In contrast, Mammadov reiterated the official stance that the peacekeepers' activity is time-bound as per the agreement, emphasizing their role in demining operations as a temporary measure to address immediate post-conflict challenges.

The demining issue carries significant weight for Azerbaijan, with official figures indicating a grim toll of casualties resulting from landmines in the liberated territories. Despite efforts to obtain mine maps from Armenia, discrepancies persist, fueling frustrations and complicating clearance efforts.

The exchange of maps, purportedly in exchange for the release of detained Armenian servicemen, has not fully resolved the challenge, with Azerbaijani authorities questioning the accuracy and comprehensiveness of the provided information. In response, Armenia's prime minister asserted that all available maps had been provided, underscoring the contentious nature of post-conflict negotiations and the lingering legacy of hostilities.

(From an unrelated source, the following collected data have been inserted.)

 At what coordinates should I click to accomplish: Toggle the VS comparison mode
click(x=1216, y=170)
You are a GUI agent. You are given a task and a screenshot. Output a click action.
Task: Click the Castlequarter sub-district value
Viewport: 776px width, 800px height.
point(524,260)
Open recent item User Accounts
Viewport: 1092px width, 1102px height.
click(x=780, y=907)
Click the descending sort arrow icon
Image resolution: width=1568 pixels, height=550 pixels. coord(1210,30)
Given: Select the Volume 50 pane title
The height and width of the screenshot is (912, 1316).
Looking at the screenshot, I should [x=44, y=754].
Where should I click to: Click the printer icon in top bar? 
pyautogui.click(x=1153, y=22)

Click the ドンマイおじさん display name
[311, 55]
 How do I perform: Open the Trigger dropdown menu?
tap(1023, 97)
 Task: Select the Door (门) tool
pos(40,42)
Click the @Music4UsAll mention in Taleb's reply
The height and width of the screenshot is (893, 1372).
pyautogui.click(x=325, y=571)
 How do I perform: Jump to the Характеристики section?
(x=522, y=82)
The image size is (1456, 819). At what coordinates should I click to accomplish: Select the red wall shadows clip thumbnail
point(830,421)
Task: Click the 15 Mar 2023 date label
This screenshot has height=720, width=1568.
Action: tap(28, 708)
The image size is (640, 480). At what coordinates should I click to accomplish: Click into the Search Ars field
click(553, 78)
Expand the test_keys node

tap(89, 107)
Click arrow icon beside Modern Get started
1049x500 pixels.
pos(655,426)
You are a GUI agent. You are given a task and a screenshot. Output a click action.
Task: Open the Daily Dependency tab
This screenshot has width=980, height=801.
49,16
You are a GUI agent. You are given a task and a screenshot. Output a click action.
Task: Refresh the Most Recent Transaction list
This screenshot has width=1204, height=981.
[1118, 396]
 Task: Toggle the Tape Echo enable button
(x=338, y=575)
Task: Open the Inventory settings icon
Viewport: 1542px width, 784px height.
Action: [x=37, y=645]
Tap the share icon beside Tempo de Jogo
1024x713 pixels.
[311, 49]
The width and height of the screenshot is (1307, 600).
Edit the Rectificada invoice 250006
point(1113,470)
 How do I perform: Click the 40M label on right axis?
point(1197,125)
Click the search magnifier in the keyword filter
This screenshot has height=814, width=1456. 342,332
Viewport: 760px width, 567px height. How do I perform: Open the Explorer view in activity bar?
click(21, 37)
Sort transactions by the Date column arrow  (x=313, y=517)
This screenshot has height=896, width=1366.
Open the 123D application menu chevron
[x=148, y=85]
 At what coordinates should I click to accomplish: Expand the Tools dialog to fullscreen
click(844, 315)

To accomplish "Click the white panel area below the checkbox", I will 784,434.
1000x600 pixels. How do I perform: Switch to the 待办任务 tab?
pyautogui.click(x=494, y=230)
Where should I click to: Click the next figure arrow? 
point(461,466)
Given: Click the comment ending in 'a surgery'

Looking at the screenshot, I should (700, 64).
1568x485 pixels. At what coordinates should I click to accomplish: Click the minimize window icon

As Azerbaijan grapples with the daunting task of post-conflict reconstruction and rehabilitation, the debate surrounding Russian peacekeepers' involvement in demining operations underscores broader geopolitical dynamics shaping the region's future trajectory. The balance between short-term assistance and long-term implications for sovereignty and security remains a central concern, as Azerbaijan navigates the complexities of post-conflict recovery in the South Caucasus.